No será hasta bien entrado el siglo XX cuando tiene lugar la aparición de un movimiento que desafía los usos de la Psiquiatría convencional. La Antipsiquiatría cuestionó la mala praxis aplicada hasta la fecha sobre enfermos mentales. Además de refutar las hipótesis promulgadas bajo la que se amparaba esta rudimentaria Ciencia, condenó la lobotomía, los electroshock y cualquier hábito relacionado con la utilización de drogas en los pacientes. En este contexto, la reclusión en asilos o en viejas cárceles, como la Casa de Locos de Goya, caracterizan una primera etapa de índole restrictiva más que de fin propiamente terapéutico. Un intento de desmantelar de la vida pública a las bajas capas sociales, que no queda tan lejos hoy, una organización bajo el nombre de manicomio que casi siempre era respaldada por una institución religiosa. Pasarán décadas hasta considerar la enfermedad mental como una más, ahora el afectado debe convivir con el resto de la sociedad para sobrellevar, a través de la integración, su mal.

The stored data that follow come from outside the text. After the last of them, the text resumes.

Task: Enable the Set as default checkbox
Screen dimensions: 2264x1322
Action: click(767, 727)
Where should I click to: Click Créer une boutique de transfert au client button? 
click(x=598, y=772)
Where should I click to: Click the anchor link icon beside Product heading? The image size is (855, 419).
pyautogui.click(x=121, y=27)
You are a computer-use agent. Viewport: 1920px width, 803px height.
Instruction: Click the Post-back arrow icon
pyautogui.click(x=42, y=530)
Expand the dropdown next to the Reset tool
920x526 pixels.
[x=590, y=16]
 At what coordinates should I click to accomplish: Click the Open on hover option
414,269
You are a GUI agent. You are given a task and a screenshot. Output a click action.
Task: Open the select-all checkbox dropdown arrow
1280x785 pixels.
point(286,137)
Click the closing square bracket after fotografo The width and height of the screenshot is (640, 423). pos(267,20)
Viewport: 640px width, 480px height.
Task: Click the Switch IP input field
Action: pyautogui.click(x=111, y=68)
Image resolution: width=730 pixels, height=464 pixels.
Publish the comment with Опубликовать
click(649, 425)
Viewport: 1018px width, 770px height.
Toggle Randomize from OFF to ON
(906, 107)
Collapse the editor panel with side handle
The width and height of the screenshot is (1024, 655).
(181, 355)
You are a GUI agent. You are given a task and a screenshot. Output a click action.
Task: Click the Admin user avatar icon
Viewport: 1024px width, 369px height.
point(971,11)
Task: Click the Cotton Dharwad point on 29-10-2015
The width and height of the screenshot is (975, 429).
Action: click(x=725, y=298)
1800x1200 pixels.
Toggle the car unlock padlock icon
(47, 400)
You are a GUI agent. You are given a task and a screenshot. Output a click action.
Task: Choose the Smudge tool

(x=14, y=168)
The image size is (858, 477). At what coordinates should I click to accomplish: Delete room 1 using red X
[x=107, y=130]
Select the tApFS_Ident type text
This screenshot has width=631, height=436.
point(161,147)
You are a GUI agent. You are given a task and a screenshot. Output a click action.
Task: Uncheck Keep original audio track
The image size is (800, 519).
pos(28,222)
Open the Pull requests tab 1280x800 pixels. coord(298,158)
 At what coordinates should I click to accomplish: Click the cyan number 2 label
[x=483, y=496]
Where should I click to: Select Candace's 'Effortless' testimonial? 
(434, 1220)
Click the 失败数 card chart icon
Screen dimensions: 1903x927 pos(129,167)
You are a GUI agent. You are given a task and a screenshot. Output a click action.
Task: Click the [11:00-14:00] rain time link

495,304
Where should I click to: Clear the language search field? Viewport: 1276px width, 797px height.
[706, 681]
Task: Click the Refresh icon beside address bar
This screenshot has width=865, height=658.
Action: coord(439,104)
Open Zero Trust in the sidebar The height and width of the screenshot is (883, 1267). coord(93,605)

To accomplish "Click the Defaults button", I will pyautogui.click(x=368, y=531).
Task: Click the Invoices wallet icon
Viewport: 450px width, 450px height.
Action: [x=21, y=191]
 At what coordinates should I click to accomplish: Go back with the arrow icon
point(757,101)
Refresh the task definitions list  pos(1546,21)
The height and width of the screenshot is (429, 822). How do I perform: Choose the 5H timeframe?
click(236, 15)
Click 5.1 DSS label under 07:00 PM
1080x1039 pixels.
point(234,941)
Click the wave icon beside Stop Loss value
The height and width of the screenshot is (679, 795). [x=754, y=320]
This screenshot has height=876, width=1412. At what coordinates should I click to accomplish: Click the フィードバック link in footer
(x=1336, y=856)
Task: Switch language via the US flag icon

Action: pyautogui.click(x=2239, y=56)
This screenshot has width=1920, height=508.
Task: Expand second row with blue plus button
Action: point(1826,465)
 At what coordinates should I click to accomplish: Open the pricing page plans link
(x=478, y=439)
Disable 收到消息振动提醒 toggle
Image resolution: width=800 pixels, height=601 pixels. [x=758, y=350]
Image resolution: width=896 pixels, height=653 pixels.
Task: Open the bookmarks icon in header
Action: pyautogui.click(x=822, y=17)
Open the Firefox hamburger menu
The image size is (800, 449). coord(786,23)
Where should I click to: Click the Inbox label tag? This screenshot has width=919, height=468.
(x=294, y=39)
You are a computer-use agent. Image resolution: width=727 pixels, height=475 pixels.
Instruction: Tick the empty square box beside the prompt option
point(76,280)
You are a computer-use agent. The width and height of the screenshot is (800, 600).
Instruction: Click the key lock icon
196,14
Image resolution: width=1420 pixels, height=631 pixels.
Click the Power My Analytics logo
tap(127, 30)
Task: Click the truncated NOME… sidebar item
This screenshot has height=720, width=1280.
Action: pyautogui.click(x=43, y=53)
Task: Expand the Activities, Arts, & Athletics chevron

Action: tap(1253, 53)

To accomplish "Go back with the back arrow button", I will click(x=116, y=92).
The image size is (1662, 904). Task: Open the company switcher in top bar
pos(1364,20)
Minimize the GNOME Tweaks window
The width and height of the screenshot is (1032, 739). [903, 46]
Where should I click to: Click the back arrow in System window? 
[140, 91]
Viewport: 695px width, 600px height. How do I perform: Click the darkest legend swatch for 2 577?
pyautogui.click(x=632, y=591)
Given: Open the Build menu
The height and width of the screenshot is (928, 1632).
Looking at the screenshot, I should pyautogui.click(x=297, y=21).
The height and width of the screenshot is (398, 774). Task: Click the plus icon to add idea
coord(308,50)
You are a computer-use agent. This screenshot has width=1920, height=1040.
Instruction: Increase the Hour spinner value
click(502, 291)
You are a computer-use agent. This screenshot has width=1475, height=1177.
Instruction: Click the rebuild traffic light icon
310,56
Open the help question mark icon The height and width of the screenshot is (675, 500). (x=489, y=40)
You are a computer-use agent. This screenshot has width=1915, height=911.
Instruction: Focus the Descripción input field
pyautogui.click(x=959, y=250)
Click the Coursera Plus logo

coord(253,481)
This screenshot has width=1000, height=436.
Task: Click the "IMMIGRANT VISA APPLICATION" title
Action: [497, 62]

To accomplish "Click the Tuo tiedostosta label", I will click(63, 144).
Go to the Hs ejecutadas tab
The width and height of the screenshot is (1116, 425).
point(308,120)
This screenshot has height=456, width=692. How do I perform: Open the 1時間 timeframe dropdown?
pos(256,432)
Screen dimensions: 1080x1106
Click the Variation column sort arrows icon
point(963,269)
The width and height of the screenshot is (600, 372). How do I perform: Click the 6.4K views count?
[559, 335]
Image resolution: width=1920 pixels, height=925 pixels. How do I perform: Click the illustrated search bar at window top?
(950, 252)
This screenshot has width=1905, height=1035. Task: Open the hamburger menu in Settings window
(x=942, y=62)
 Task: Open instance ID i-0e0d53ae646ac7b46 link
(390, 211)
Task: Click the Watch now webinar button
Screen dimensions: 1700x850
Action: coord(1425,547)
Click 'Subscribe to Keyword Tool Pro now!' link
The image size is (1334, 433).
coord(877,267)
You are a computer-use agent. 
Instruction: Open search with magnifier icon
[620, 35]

Fóra refleja esta relación de dependencia entre el devenir de técnicas psiquiátricas y la alternancia política en el poder dentro del antiguo hospital psiquiátrico de Conxo, en Santiago de Compostela.
Un documento insólito sólo capaz de definirse como un collage en movimiento de imágenes de archivo: grabaciones en Súper 8, fotografías, noticias, informes, comunicados oficiales y testimonios de algunos coetáneos que aspiran a dar voz al discurso sobre las diferentes etapas en la historia de este lugar. El material fílmico, aunque escaso, permite construir un bosquejo de la rutina en Conxo, desde su nacimiento, creado para enfermos mentales de familias burguesas, hasta la actualidad, donde la frontera entre el hospital y el pueblo se difumina: aunque libres de pasear por el exterior, los enfermos no participan de la colectividad, su vestimenta y el deambular provocado por la medicación, crea un rápido rechazo entre la población. El resto de herramientas en Fóra no caminan en la misma dirección, se estorban unas a otras, reforzando así la sensación de extravío en una vorágine de información inconexa. Un panel repleto de datos pero sin homogeneidad.
La falta de postura a la hora de abordar la grabación del proyecto, también repercute negativamente en su apariencia final. Fóra a pesar de no recrear espacios vacíos ni recurrir a una dramatización vulgar de los hechos, no logra concebir otra vía para el soporte de la narración, se limita a la mera exposición de transparencias al igual que una obsoleta clase magistral en la universidad. Lo atractivo de la propuesta naufraga sin una toma de contacto con la temática de la locura, la enfermedad o incluso la simple crítica social a la situación actual de la sanidad mental. Todo bordea el documental pero nada impacta, sólo hay un croquis de terrenos varados impresos en agua y aceite.